** EXERCISE DESCRIPTION **
Count the lines in the items below that contain the word "Open", and reply with only that number.

** RECORDS TO PROCESS **
........
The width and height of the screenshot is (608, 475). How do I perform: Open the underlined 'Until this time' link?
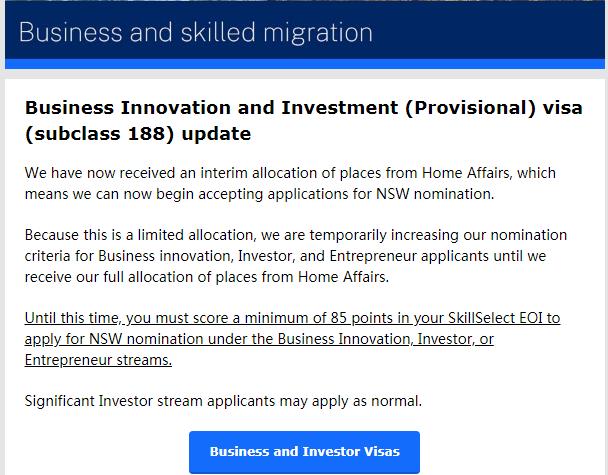[x=292, y=339]
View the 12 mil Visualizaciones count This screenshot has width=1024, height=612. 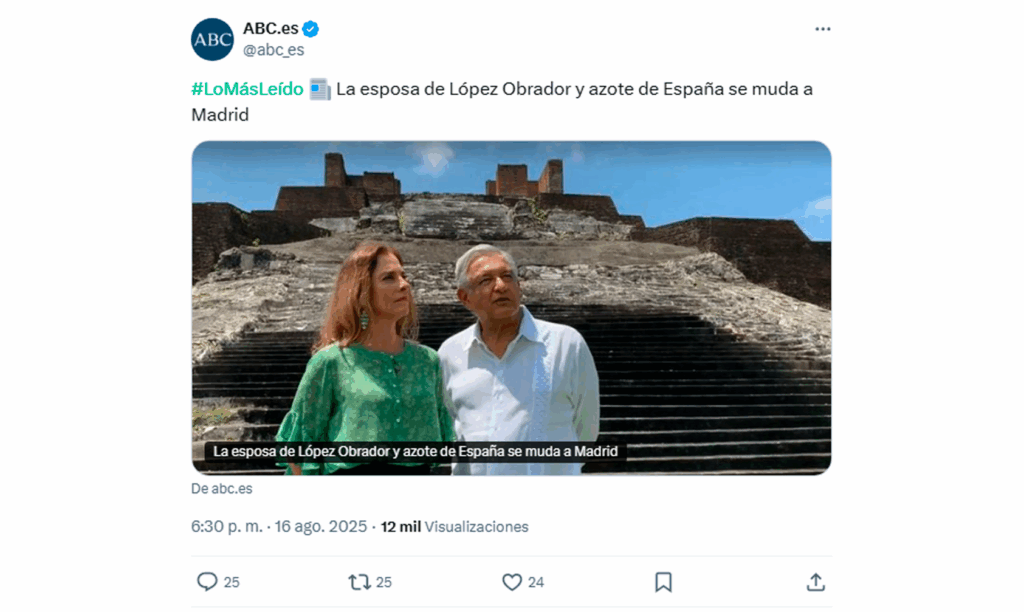pos(455,526)
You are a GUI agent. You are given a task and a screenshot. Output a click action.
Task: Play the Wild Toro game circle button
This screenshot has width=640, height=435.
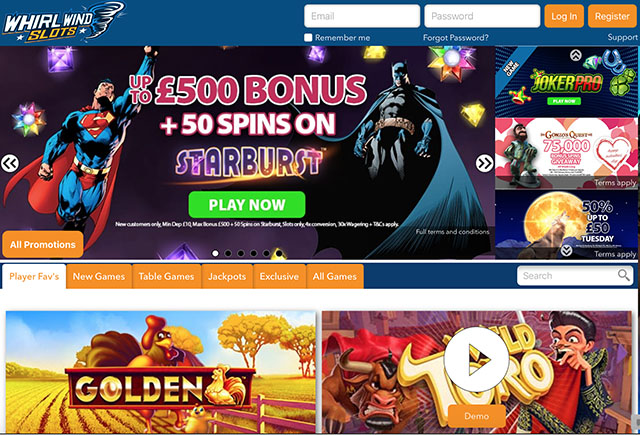476,359
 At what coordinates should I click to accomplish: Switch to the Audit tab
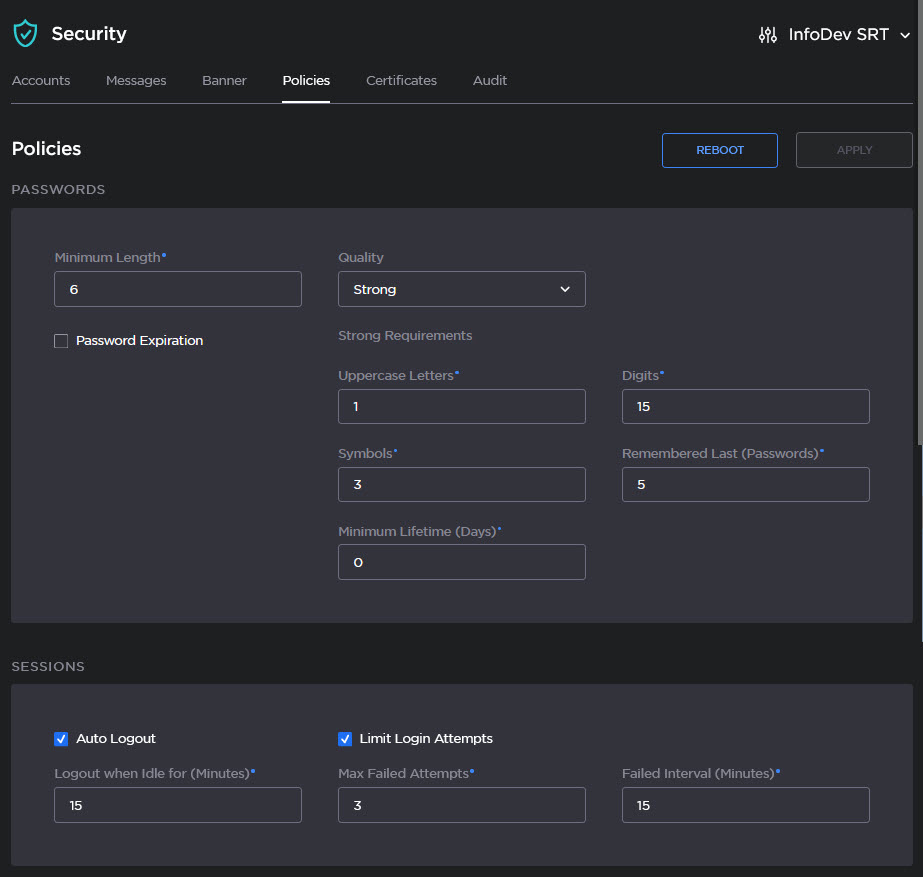[490, 81]
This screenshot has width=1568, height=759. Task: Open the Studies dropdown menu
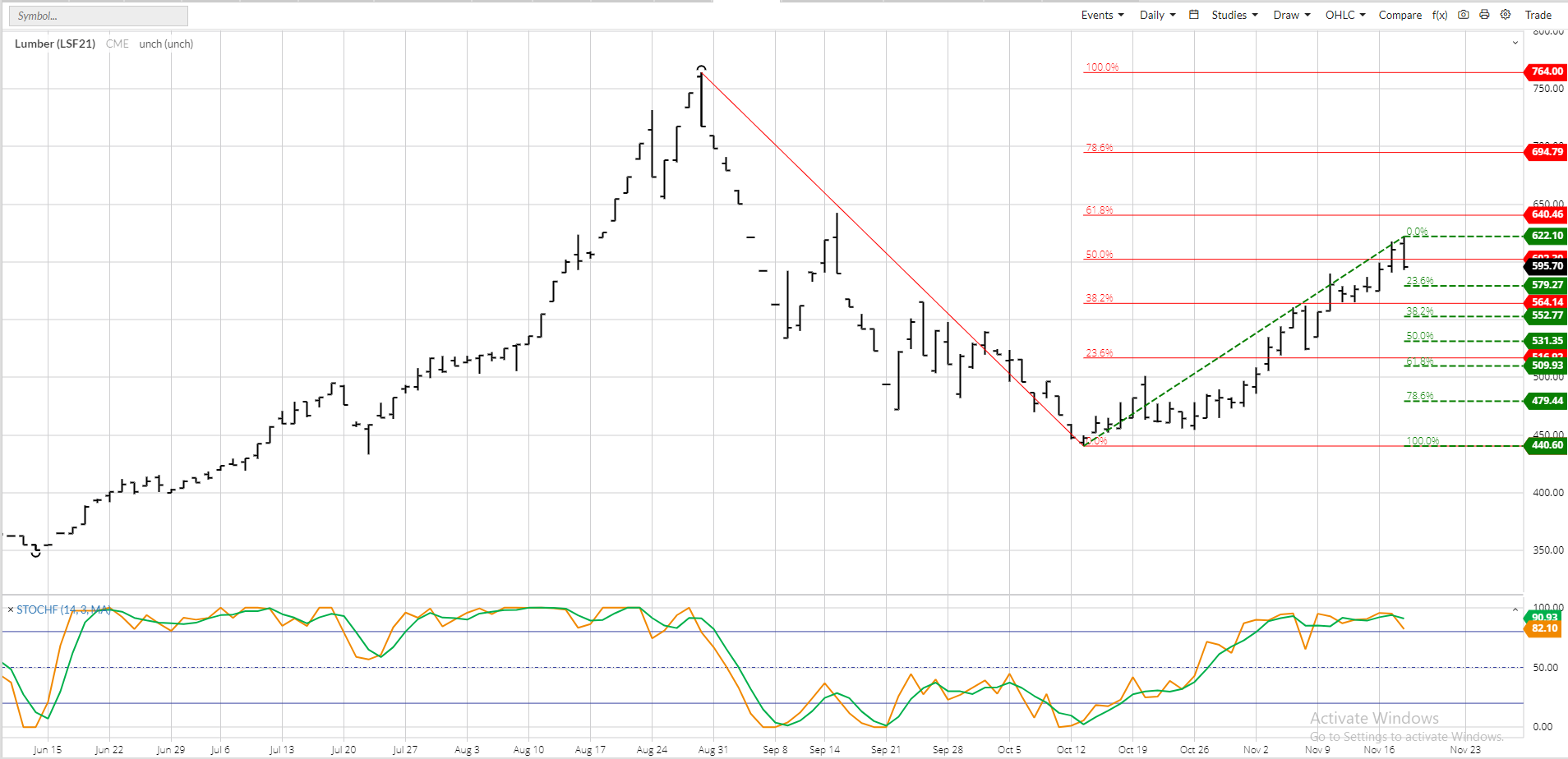(1234, 15)
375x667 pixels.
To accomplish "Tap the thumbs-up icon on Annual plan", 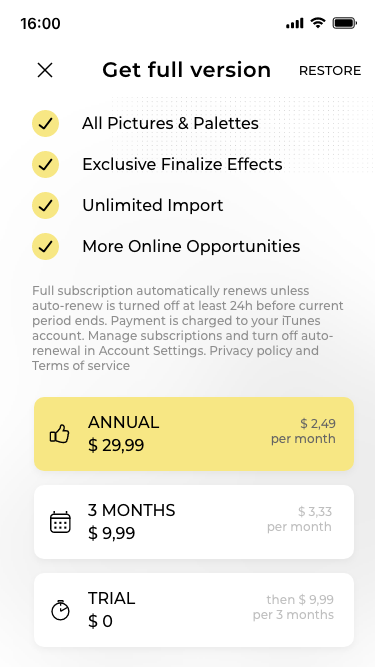I will point(60,434).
........
** ANSWER TO THE PROBLEM **
2